◆ What you have to do
Can you copy out these lines verbatim, beginning at the line that contains "You are a computer-use agent." and ending after the line that contains "Instruction: Open the Columns tab"?

[start Supplied material]

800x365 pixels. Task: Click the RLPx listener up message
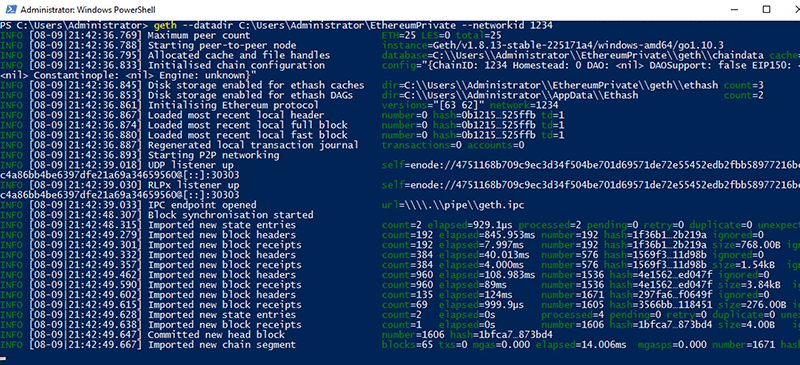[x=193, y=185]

[end Supplied material]
[start Supplied material]

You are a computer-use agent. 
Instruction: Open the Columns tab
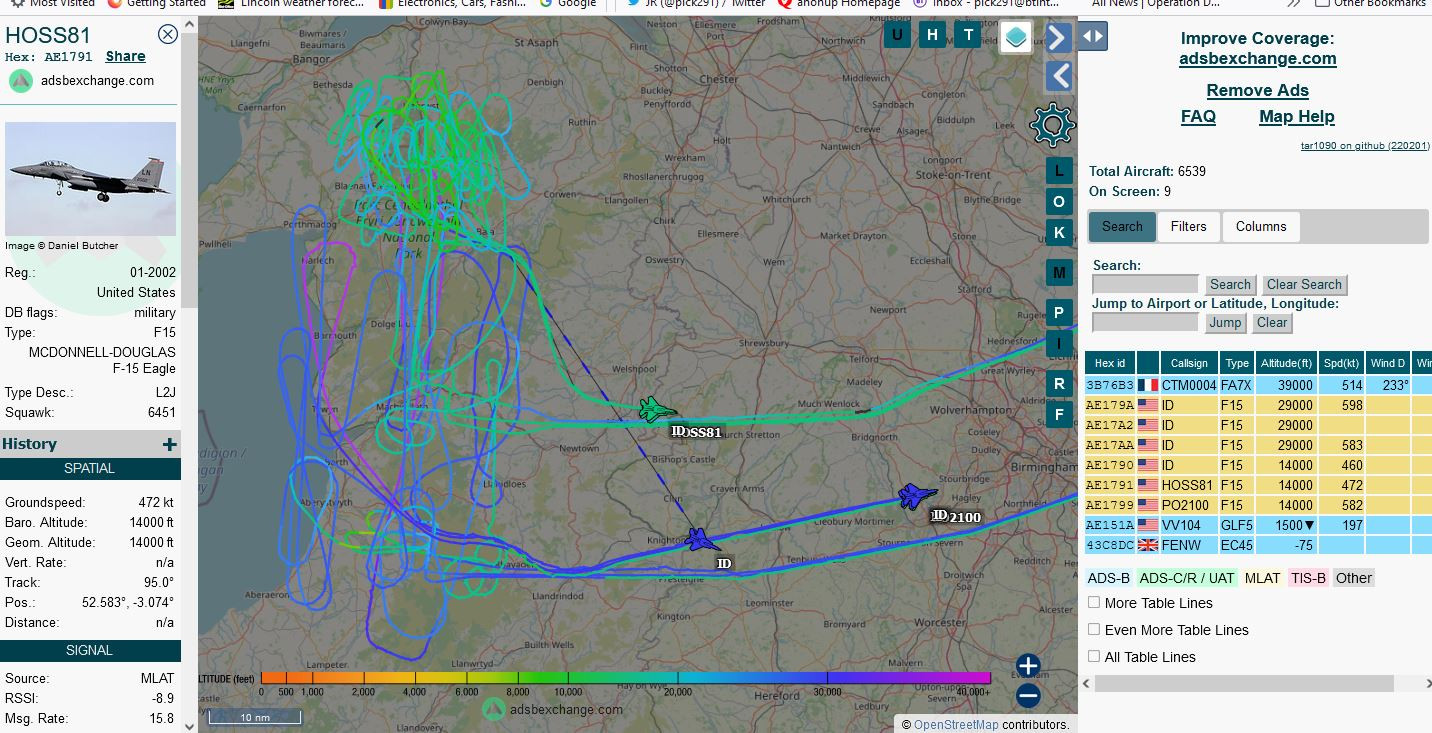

[end Supplied material]
[start Supplied material]

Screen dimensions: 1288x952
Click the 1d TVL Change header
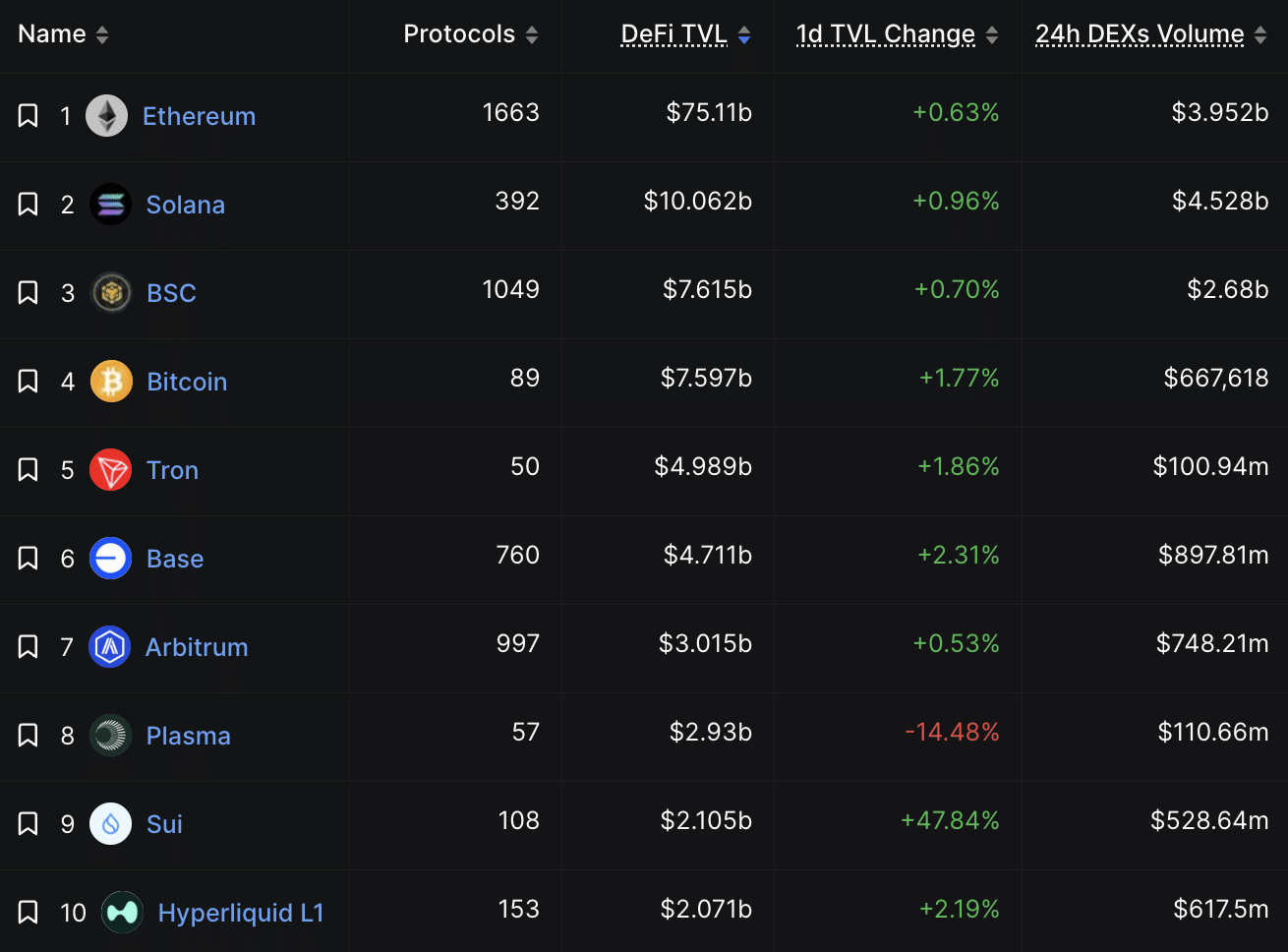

[end Supplied material]

◆ Exercise response
You are a computer-use agent. 
Instruction: Open the Columns tab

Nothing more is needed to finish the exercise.